┌──

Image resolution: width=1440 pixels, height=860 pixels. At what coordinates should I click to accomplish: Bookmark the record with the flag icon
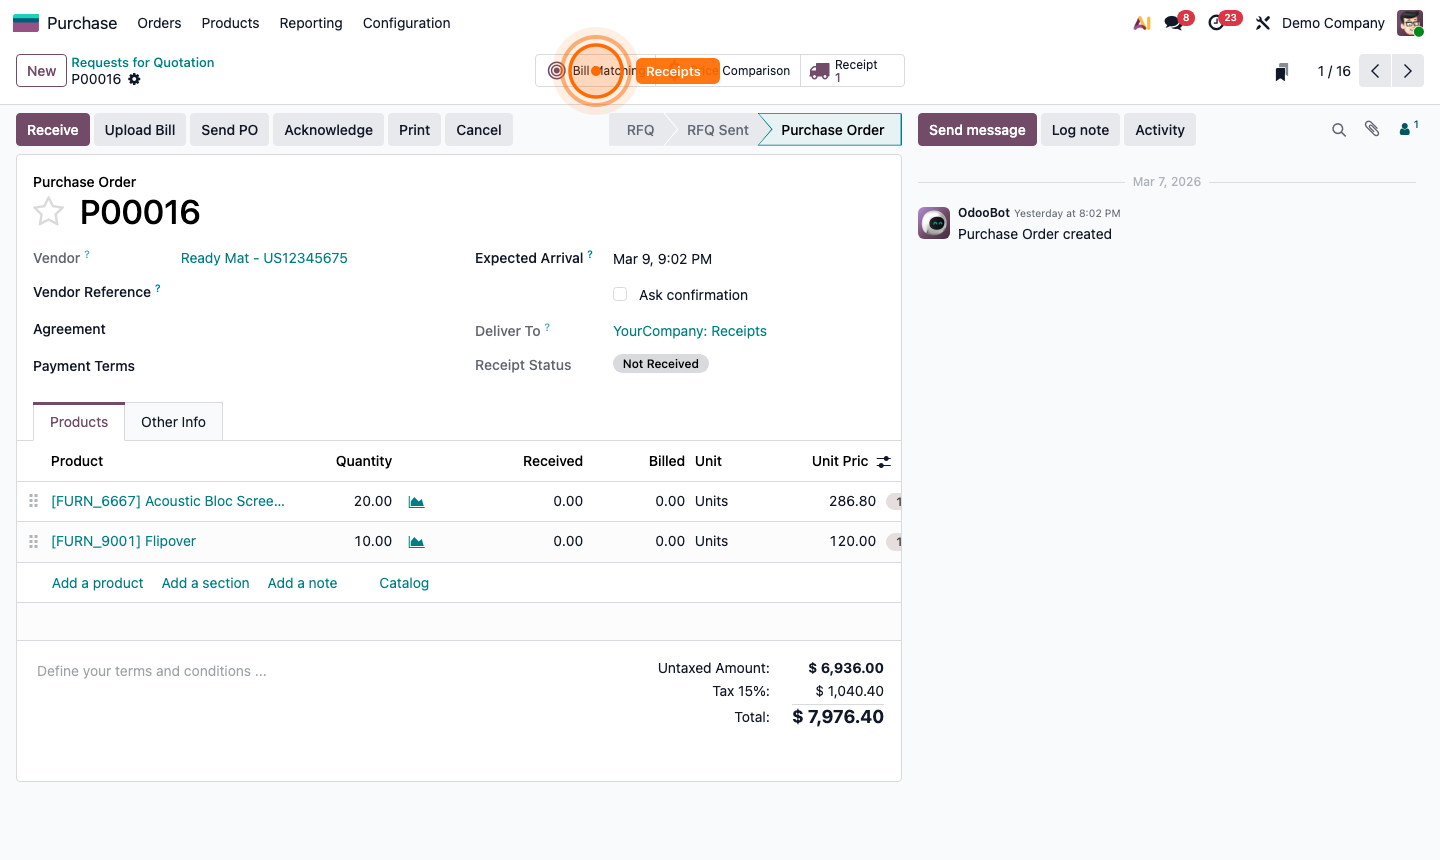(x=1281, y=70)
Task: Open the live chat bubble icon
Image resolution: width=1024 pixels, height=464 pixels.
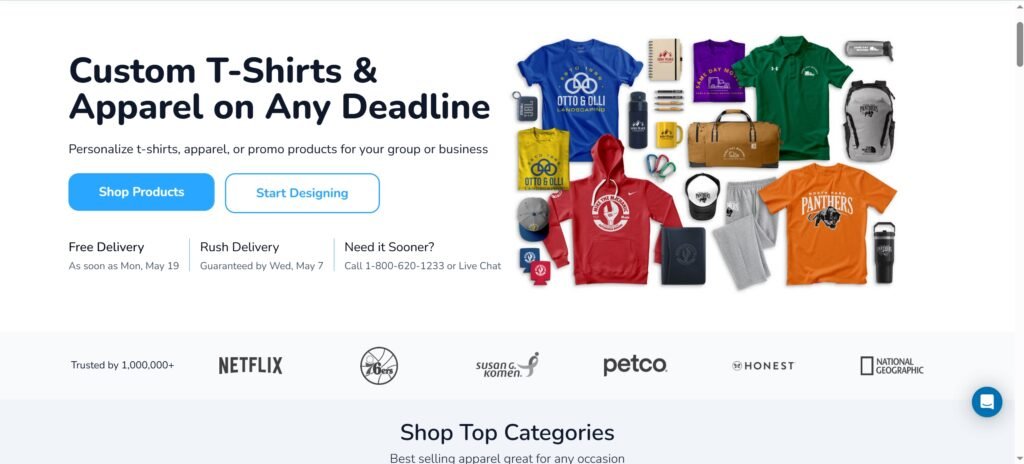Action: 986,402
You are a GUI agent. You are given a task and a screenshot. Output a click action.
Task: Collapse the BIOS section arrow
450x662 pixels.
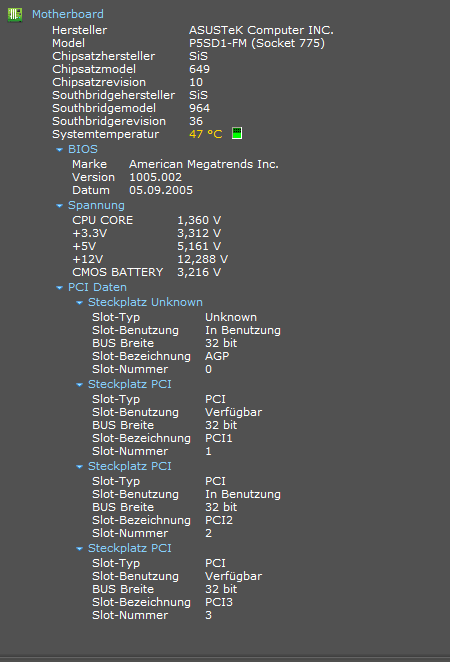pyautogui.click(x=60, y=149)

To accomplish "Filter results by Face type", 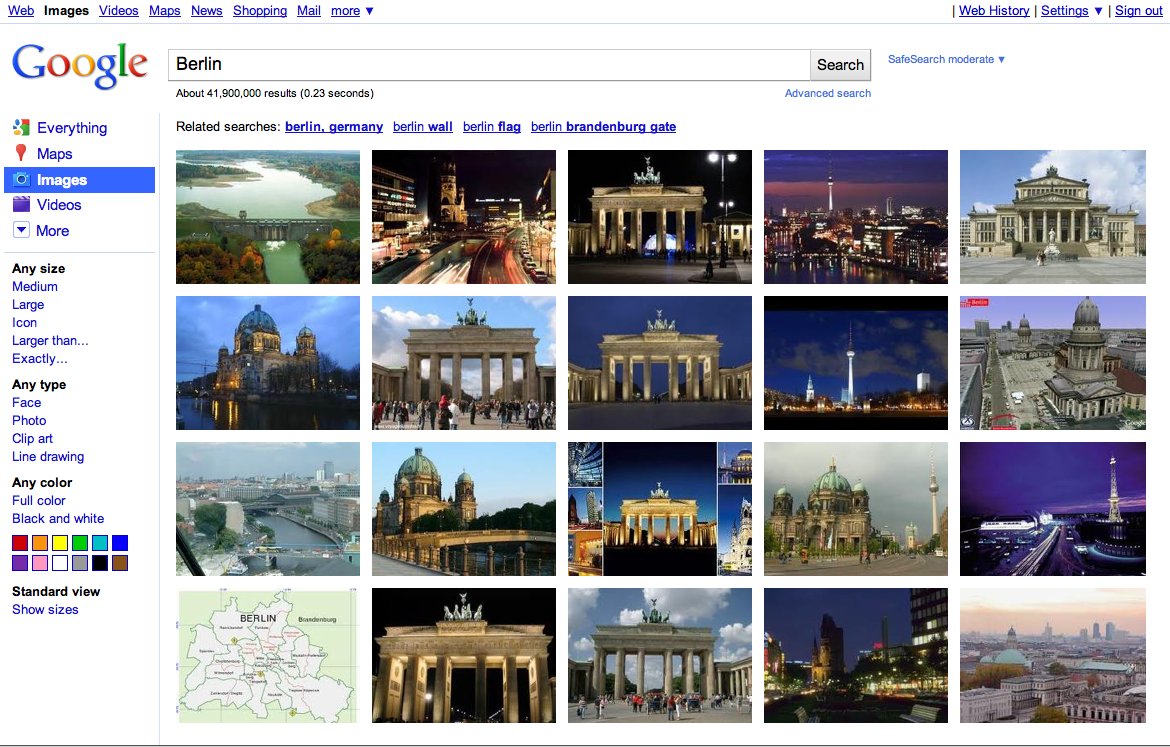I will tap(26, 402).
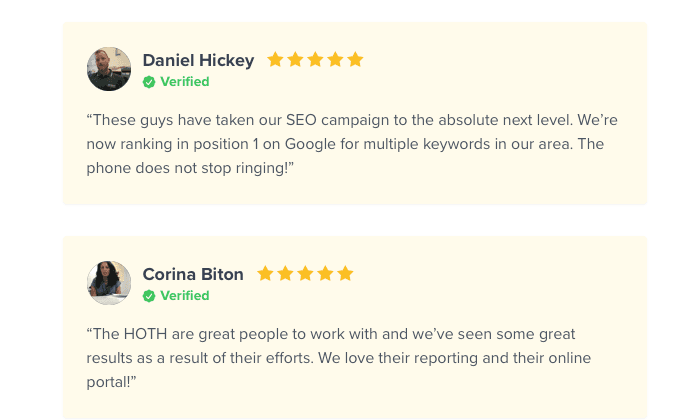Click first star in Corina Biton's rating
Viewport: 689px width, 420px height.
tap(265, 274)
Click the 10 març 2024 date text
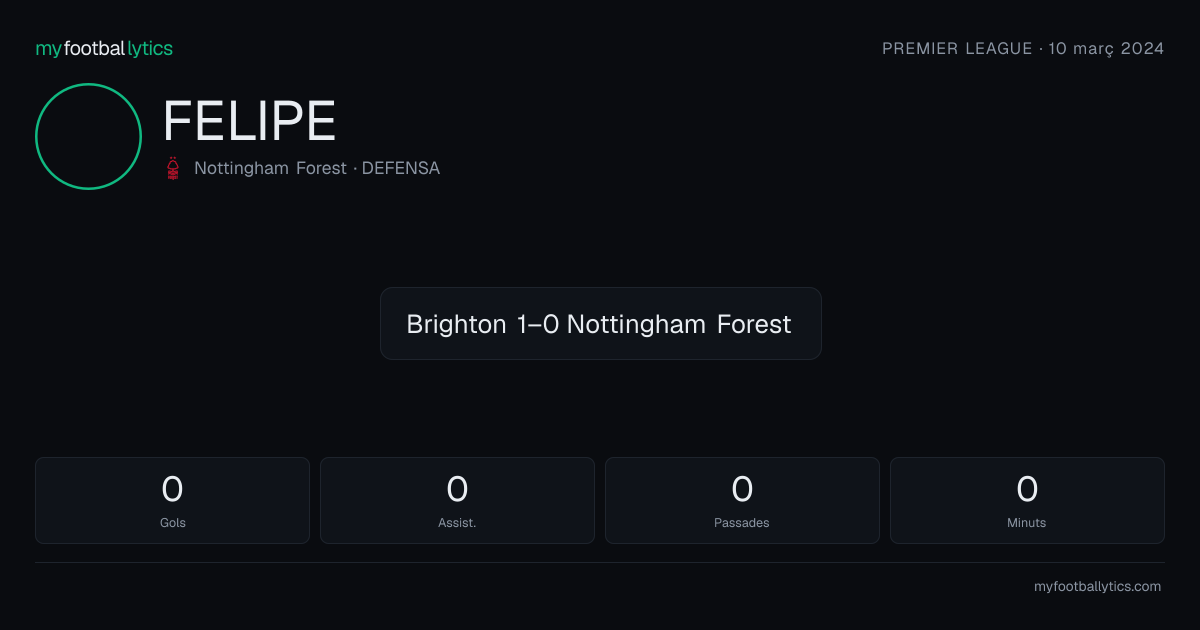Viewport: 1200px width, 630px height. coord(1106,48)
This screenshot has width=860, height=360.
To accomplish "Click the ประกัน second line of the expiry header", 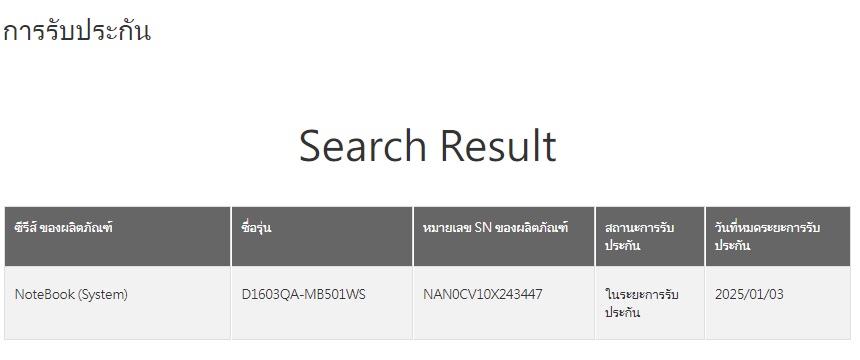I will point(732,245).
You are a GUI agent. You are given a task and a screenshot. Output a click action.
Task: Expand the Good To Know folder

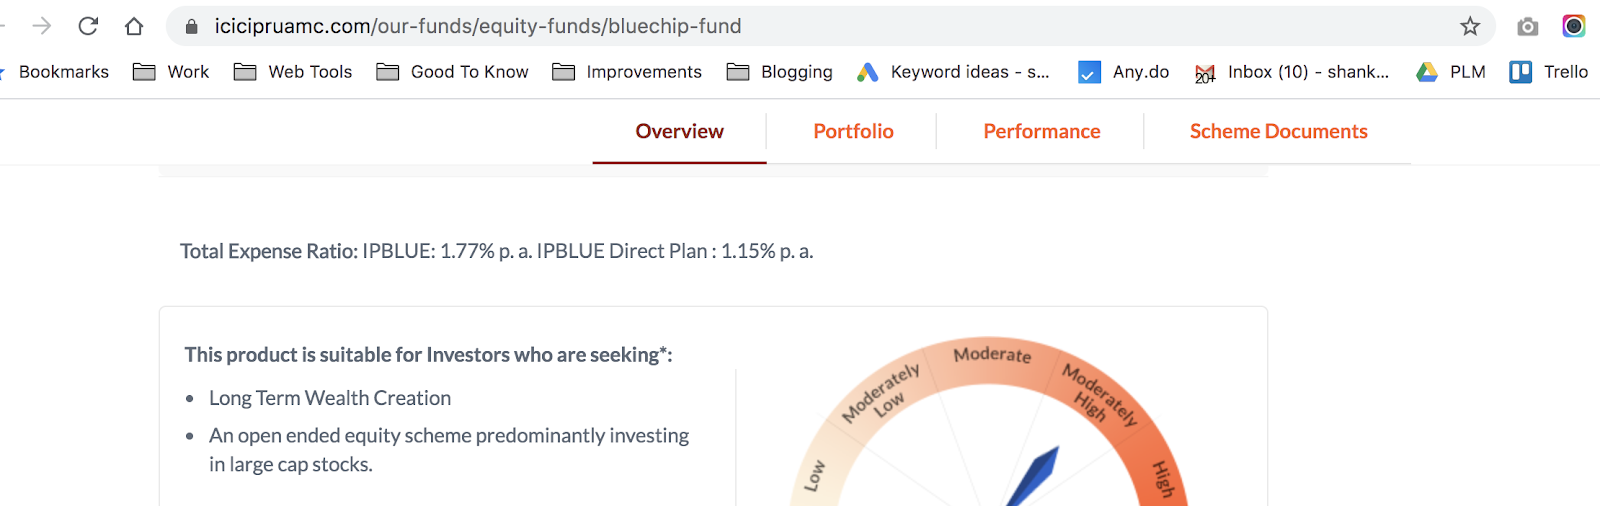453,72
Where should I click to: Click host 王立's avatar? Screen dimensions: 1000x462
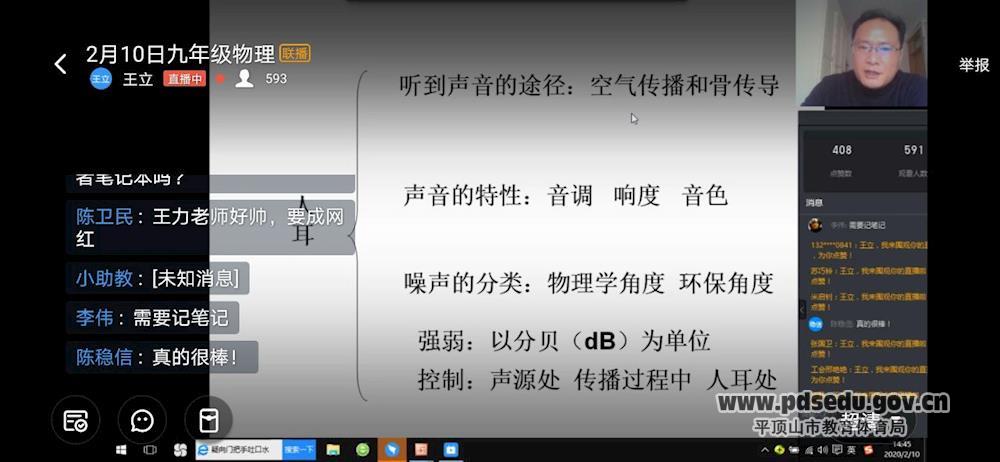pos(101,79)
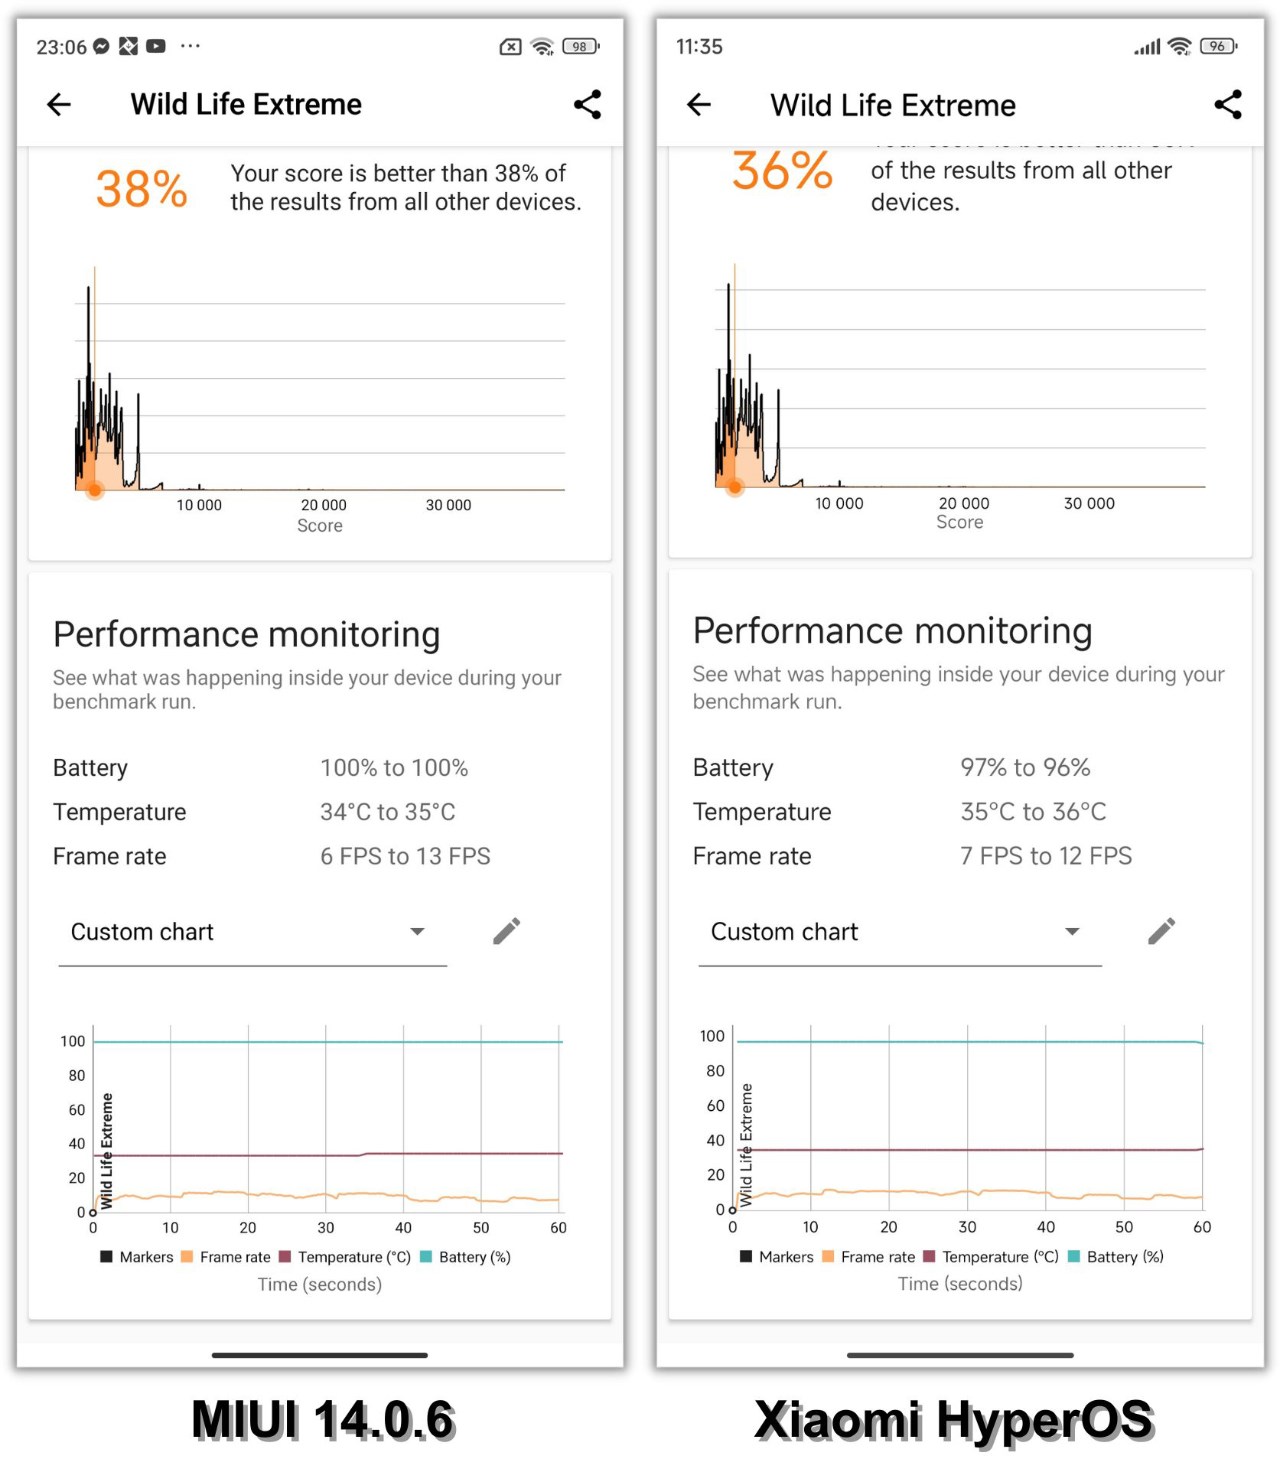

└──

Although the records hold pictures, the copy must not; give again exactly the lines from the one with "Task: Open the live chat bubble icon" through the one with "Task: Collapse the BIOS section arrow".

Task: Open the live chat bubble icon
Image resolution: width=1024 pixels, height=464 pixels.
Action: 986,402
You are a GUI agent. You are given a task and a screenshot. Output a click action.
Task: Collapse the BIOS section arrow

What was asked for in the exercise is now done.